- [WHAT IS ASKED]: Copy the material word for word, from the line with "Given: Go to 电脑概览 in sidebar" to the line with "Looking at the", including both of those lines.

- [MATERIAL SHOWN]:
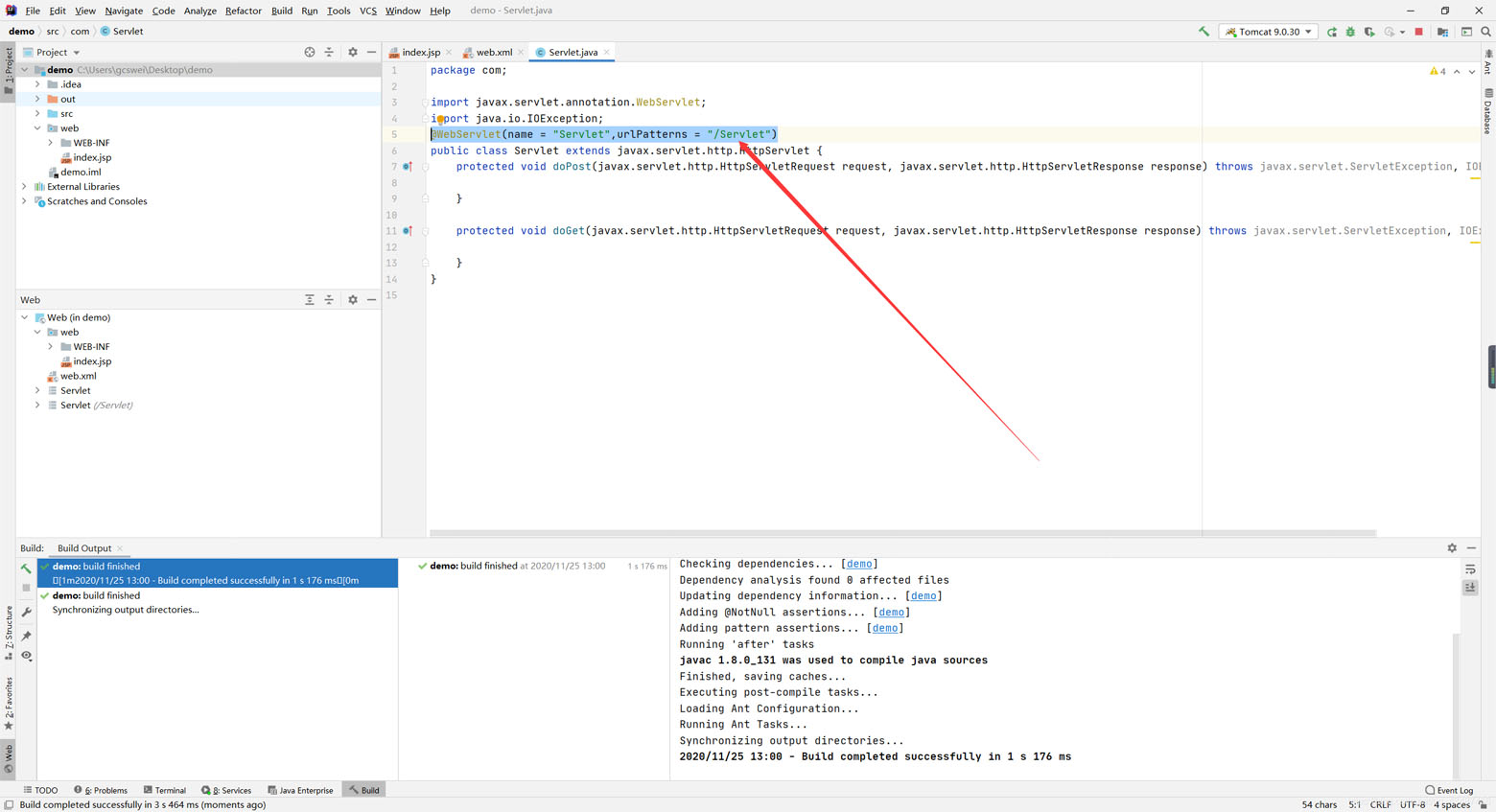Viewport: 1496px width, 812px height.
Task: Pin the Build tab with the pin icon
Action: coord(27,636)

* * *

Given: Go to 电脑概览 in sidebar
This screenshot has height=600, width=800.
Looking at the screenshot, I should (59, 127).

- [WRITTEN SOLUTION]:
Given: Go to 电脑概览 in sidebar
This screenshot has height=600, width=800.
Looking at the screenshot, I should (59, 127).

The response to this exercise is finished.